It is convincing that the limit is 0 since $n$ has one fixed increasing step 1 but $\log(n!)$ has one strictly increasing step $\log n$. This is by seeing the limit as $\lim_{n\to \infty}\frac{\sum_{k=1}^{n}1}{\sum_{k=1}^{n}\log k}$.

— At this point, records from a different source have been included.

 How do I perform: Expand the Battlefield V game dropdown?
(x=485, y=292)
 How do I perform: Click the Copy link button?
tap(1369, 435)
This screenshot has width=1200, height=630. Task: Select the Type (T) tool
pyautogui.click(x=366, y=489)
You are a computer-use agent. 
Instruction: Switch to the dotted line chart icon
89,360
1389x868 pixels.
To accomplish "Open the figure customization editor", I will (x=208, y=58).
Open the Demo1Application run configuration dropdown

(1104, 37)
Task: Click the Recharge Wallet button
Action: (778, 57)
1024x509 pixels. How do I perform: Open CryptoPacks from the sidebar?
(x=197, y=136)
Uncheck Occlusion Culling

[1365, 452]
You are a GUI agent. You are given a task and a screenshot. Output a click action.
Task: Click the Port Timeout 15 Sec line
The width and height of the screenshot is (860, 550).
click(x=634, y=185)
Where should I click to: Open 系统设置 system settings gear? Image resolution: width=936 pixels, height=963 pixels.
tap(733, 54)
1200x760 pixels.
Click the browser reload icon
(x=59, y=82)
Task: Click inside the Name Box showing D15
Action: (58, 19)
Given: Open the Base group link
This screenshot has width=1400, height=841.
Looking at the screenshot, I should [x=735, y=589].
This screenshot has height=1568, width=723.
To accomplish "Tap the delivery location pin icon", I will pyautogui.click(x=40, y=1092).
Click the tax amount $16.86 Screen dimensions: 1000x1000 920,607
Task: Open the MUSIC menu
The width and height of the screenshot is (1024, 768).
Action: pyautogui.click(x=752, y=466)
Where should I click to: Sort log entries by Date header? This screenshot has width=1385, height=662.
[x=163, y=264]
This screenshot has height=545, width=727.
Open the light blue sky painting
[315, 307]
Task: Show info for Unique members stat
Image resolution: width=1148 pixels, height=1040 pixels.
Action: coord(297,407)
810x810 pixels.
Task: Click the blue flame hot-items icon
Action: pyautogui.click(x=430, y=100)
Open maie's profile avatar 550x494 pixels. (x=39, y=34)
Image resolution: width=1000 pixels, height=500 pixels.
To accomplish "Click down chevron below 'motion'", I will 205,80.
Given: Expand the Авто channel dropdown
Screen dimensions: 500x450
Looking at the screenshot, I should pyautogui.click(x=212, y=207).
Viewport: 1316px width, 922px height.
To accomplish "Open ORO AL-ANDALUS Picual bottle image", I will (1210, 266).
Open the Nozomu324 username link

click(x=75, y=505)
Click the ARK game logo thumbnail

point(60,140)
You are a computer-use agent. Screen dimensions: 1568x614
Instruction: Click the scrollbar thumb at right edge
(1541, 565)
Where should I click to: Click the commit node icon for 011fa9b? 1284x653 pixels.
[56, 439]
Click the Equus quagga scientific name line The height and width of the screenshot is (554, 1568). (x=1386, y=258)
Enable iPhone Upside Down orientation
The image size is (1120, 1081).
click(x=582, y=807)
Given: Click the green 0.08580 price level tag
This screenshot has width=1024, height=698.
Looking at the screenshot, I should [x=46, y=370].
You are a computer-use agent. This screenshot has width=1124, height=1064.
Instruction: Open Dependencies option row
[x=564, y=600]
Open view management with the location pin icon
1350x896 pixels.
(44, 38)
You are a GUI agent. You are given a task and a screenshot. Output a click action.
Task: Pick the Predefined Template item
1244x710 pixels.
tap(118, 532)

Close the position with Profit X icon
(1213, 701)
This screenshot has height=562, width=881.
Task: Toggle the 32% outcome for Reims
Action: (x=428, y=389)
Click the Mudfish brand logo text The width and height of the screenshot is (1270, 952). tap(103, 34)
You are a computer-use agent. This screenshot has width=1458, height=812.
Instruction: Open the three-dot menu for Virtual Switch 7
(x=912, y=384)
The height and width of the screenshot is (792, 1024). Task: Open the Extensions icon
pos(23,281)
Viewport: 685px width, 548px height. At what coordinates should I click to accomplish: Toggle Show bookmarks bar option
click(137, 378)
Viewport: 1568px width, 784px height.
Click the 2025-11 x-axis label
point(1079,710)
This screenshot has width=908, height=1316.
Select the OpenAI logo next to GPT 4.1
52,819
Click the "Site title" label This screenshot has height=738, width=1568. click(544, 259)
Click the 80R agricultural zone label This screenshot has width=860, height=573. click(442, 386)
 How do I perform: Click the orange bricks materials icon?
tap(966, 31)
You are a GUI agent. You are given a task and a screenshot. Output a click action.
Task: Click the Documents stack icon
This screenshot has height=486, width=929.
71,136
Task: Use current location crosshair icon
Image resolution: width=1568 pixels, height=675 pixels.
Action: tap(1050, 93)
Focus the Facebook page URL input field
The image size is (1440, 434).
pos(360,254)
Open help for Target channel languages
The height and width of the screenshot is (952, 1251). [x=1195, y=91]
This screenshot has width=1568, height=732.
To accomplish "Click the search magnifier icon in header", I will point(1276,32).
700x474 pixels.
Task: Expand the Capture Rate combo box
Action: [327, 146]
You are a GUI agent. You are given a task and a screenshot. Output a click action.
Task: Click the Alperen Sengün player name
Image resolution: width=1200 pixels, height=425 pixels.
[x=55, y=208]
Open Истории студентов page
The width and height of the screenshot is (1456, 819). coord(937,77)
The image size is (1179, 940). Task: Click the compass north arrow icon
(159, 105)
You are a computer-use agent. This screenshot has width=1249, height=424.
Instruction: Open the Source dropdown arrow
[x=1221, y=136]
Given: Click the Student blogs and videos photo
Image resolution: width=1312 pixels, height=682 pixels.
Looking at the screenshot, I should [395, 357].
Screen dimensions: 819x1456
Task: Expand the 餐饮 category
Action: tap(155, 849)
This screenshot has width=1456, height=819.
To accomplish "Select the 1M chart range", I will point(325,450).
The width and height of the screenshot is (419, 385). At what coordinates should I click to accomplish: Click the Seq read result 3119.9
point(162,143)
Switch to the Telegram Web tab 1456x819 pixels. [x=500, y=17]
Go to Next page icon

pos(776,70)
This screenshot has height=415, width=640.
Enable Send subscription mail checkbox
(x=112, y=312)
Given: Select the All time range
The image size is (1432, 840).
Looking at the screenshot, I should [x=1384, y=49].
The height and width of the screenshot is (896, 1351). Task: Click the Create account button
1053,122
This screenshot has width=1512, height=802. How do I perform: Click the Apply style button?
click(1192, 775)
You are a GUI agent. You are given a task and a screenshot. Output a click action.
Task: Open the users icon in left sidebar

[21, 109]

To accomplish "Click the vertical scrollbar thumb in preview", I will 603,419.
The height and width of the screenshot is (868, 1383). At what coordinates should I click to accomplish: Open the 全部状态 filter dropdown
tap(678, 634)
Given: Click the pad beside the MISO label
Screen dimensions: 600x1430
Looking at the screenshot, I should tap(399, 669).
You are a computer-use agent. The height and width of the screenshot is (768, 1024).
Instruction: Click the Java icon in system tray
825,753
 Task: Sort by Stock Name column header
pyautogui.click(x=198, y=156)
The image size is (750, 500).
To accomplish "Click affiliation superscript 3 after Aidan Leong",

Wolfram Alpha tells me to use Stirling's approximation. Then is there one way to prove $\lim_{n\to \infty}\frac{n}{\log(n!)}=0$ without using Stirling's approximation? By the above step inspect, it seems that we can use Squeeze theorem where one direction $\frac{n}{\log(n!)}\ge 0$ is trivial.
Best Answer
We have that $$\dfrac{n}{\ln(n!)}=\dfrac{n}{\ln(2)+\ln(3)+\cdots+\ln(n)}$$
where both $a_n=n$ and $b_n=\ln(2)+\ln(3)+\cdots+\ln(n)$ are strictly increasing sequences that diverge to $+\infty$.
We can see that $$\dfrac{a_{n+1}-a_n}{b_{n+1}-b_n}=\dfrac{1}{\ln(n+1)}\to 0$$
By the Stolz-Cesàro theorem, $\dfrac{a_n}{b_n}\to 0$.